During the years 1936 to 1937 the United States Post Office issued a series of commemorative stamps honoring prominent figures of the U.S. Army and U.S. Navy who served during the earlier chapters of American history. President Theodore Roosevelt had campaigned for these issues while he was president. The issues, however, did not materialize until President Franklin D. Roosevelt, an avid stamp collector himself, and a frequent motivator of stamp issues and designs, had campaigned for their release. Ten stamps in all were issued on different dates during the course of six months, with the denominations of 1, 2, 3, 4 and 5 cents for both the army and navy issues.

Army issues
| Washington — Greene issued December 15, 1936 | Jackson — Scott issued January 15, 1937 | Sherman — Grant — Sheridan issued February 18, 1937 |
| Lee — Jackson issued March 23, 1937 | West Point issued May 26, 1937 |

Navy issues
| Jones -- Barry issued December 15, 1936 | Decatur -- MacDonough issued January 15, 1937 | Farragut -- Porter issued February 18, 1937 |
| Sampson — Dewey — Schley issued March 23, 1937 | Seal of U.S. Naval Academy issued May 26, 1937 |

The Army and Navy issues were released consecutively in numerical order, beginning with the 1 cent issues. The first day of issue for the army issues took place at West Point and Washington DC, while the navy issues were first released at Annapolis, Maryland and Washington DC. The 1 cent stamps for the army and navy issues were issued on the same date, and respectively for the other denominations.

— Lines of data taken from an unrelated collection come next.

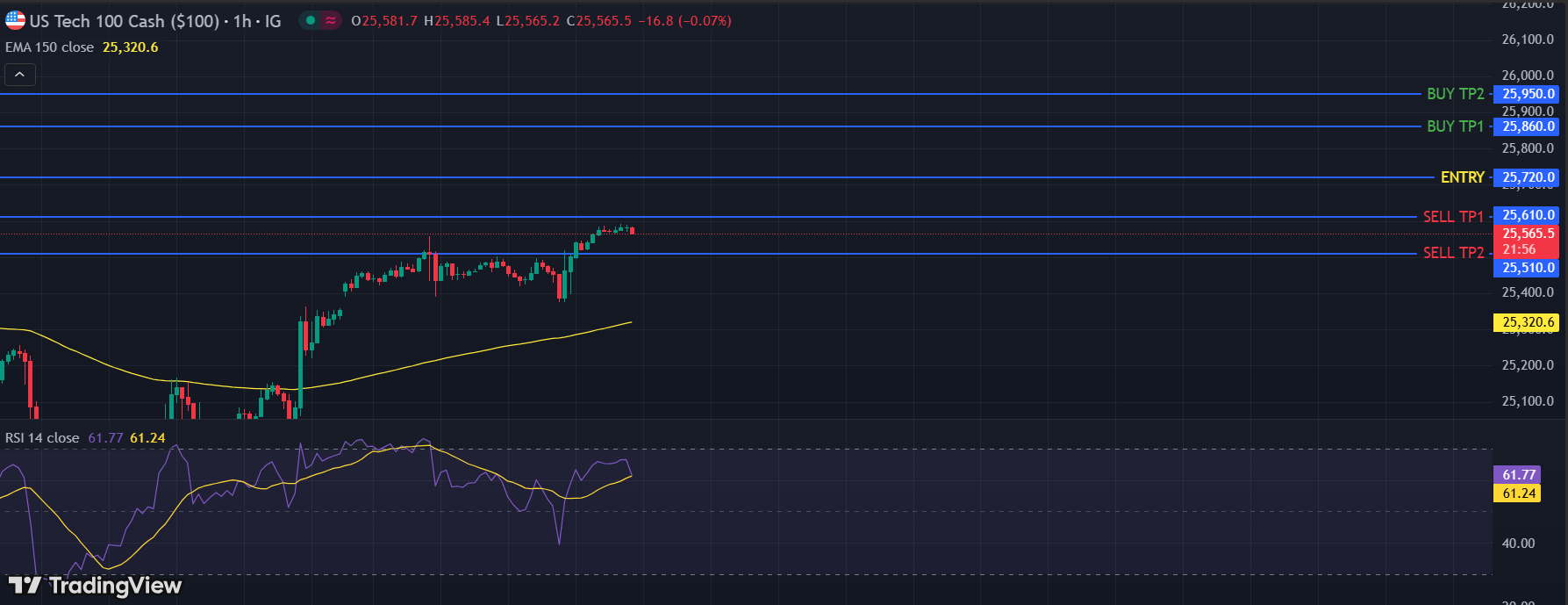Select the SELL TP2 line label
The height and width of the screenshot is (605, 1568).
pyautogui.click(x=1453, y=253)
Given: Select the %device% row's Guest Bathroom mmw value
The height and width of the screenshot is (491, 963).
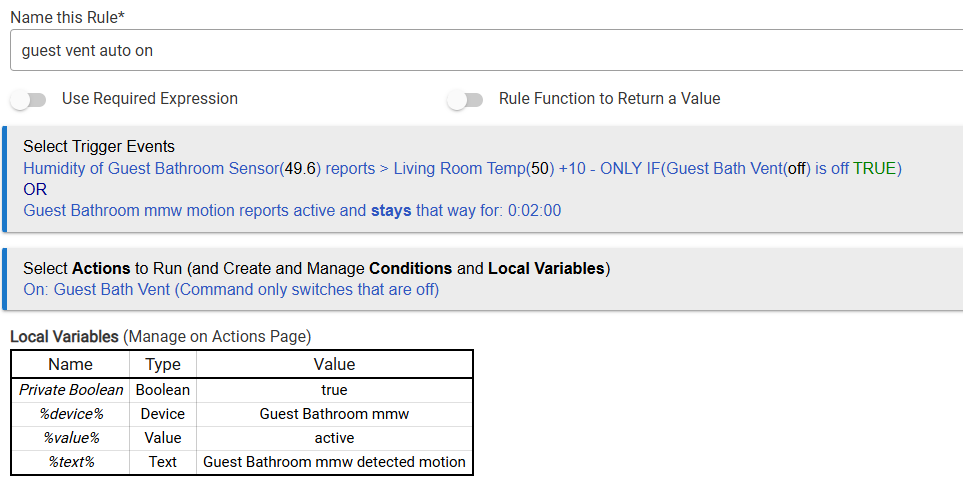Looking at the screenshot, I should (334, 414).
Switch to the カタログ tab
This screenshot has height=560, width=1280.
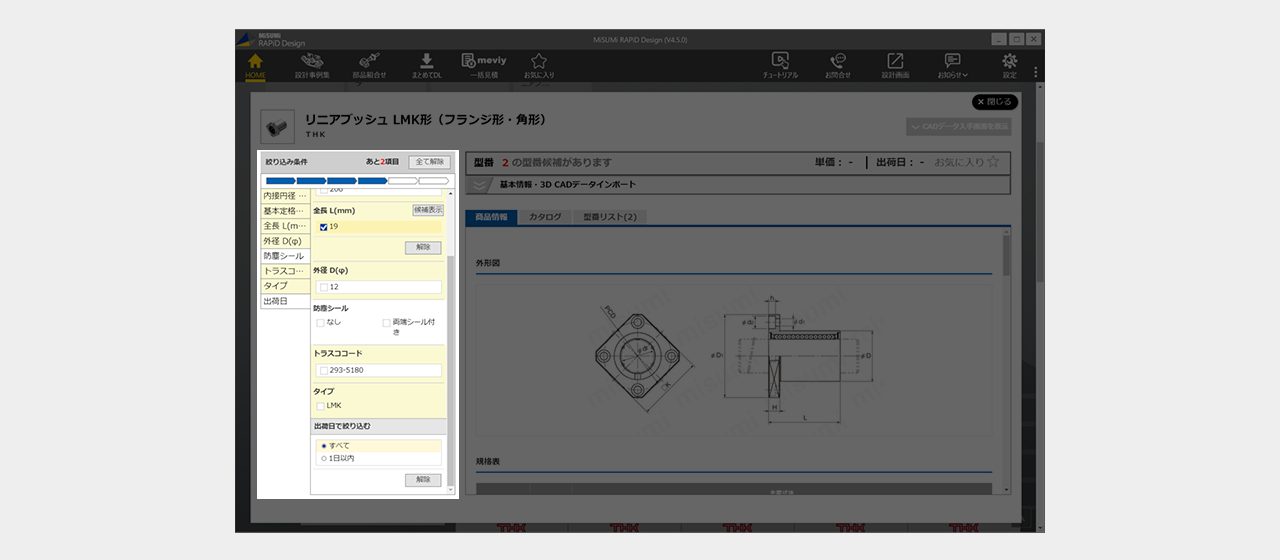coord(545,217)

There was controversy over the Lee-Jackson stamp. The Pittsburgh Courier, an African American weekly newspaper published an editorial denouncing it because of Lee's defense of slavery.. It was also noted at the time that the portrait of Lee is missing the third star on his uniform. And placing William T. Sherman on a stamp led to objections by the legislatures of Georgia and South Carolina, although he had been on earlier issues, apparently without comment.

==See also==
- Postage stamps and postal history of the United States
- Presidents of the United States on U.S. postage stamps
- Commemoration of the American Civil War on postage stamps
- Champion of Liberty commemorative stamps
- Postage stamps and postal history of the Confederate States
- American Credo postal Issues

==Sources==
- "Scott United States stamp catalogue specialized" (1958)

- Houseman, Donna (2015). "2016 Scott Specialized Catalogue of United States Stamps and Covers"

- "Army & Navy Issue"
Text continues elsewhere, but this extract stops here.